In the MTA's view, that argument flows directly from "king" Trump's monarchal ambitions. And they mean "monarchy" literally:

"[A]ccording to defendants, ... the United States itself has the so-called 'sovereign power' to reneg[e] on any agreement that the federal government enters into with any party for any reason regardless of the express terms and governing regulations," lawyers for the agency wrote. "[But] our system of government is antithetical to the notion of a sovereign who has the power to terminate agreements on a pretextual whim the way that King Henry VIII of England terminate his wives (both literally and figuratively)."

The references to unrestrained sovereign power and kings connects with the radical right wing theories of an unrestrained unitary executive embraced by Trump and his Supreme Court crony John Robert. It's a radical take on the rule of law, but it's also dumb and childish, said one Constitutional expert. Following that thinking to its logical conclusion, Trump and Duffy are suggesting that in the event of confusion over a law passed by Congress, Congress would want the president to decide when to break contracts.

"Duffy is citing a Supreme Court case called Winstar for the argument that when the law is ambiguous, you should assume Congress wants the president to break promises," said NYU law professor Roderick Hills, Jr. "'Congress wants us to behave like a king, Congress wants to give us a blank check to break our word.' Now, children can nullify their contracts. If a 9-year-old goes into a store and signs a contract to buy a refrigerator on the installment plan, obviously, that can be nullified because children are irresponsible and don't have competence to make binding contracts. So essentially, Sean Duffy has said, treat us like a child."

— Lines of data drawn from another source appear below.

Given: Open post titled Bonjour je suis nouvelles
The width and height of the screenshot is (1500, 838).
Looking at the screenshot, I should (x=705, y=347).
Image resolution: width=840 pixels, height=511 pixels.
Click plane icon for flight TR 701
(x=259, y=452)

Plenty of people have already pointed out that Duffy has a childlike fear of the subway, so it tracks that Duffy would make an argument reducing his agency's trustworthiness to that of a kid. But Hills also said that the thought of Duffy in a rainbow propellor hat gets less funny when you think about what his argument means for actually running the government.

"If you act like a child, it means no one's going to make deals with you," he said. "For long-term capital projects, Congress wants the federal government's word to be its bond. If the federal government routinely broke contracts, no one would play ball with it. If you're a guardrail installer, and U.S. DOT comes to you and says, 'We'd like you to put in guardrails on highways,' you'd say, 'Great, I'll take a billion dollars up front. I don't trust you at your word, so I want it right now. That's my insurance policy in case the next administration says, "We changed our mind" before I finish the contract.' To avoid those excessive upfront charges, administrations and Congresses want to keep their promises. That's just good business."

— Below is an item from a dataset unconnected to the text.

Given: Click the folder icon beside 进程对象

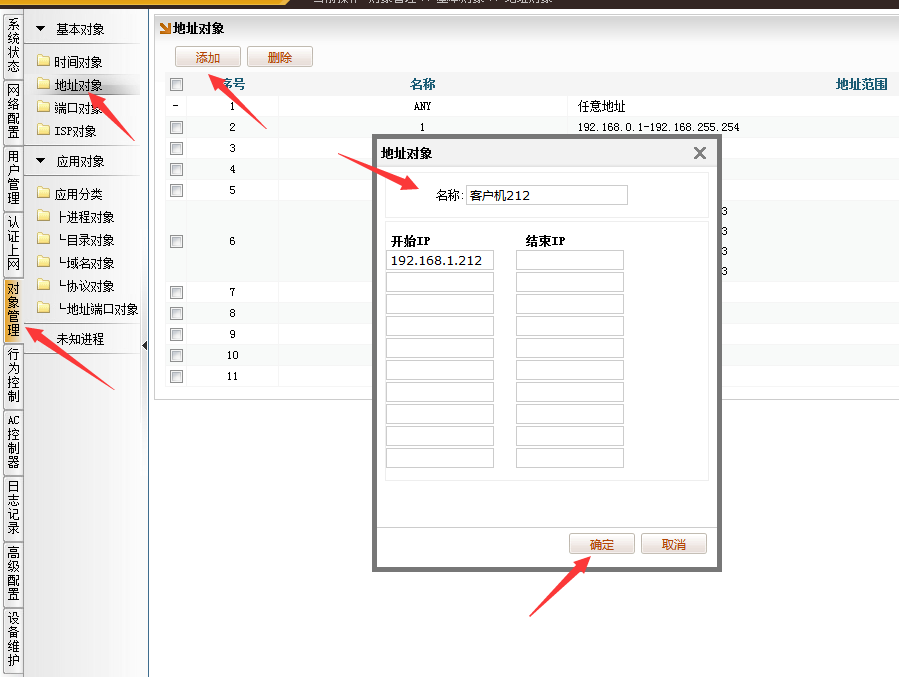Looking at the screenshot, I should (x=43, y=217).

For what it's worth, Liman himself wrote something similar to the analogy Hills gave, when he issued an injunction preventing the Duffy from retaliating against the MTA for refusing to turn the off the toll. Liman noted that the federal government can give itself the right to end an agreement if that right is included in a contract, but it's a recipe for chaos if the feds now want to say they can cancel an agreement once a project is running.

"The federal government can reserve to itself the right to terminate an award," Liman wrote in his May ruling. "[But] in the absence of any such reservation, the award recipient and those who invest their time and resources on the award grant are entitled to rely upon it and to presume that the award will be rescinded only if the award recipient or subrecipient fails to comply with the terms and conditions stated in the award. Few if any persons would buy bonds to support a capital project were the rule otherwise."

As such, Hills said that the case itself will most likely be decided soon — and in the MTA's favor. We'll always have Duffy as a child though.

"There's not a lot of suspense here, [Judge] Liman has already said what he believes. This is just going through the motions at this point to get to the Second Circuit. [The FHWA argument] is not practically very sensible, it doesn't make a heck of a lot of legal sense. They don't have any precedent to support it. So, I think this is one of the easier cases," he said.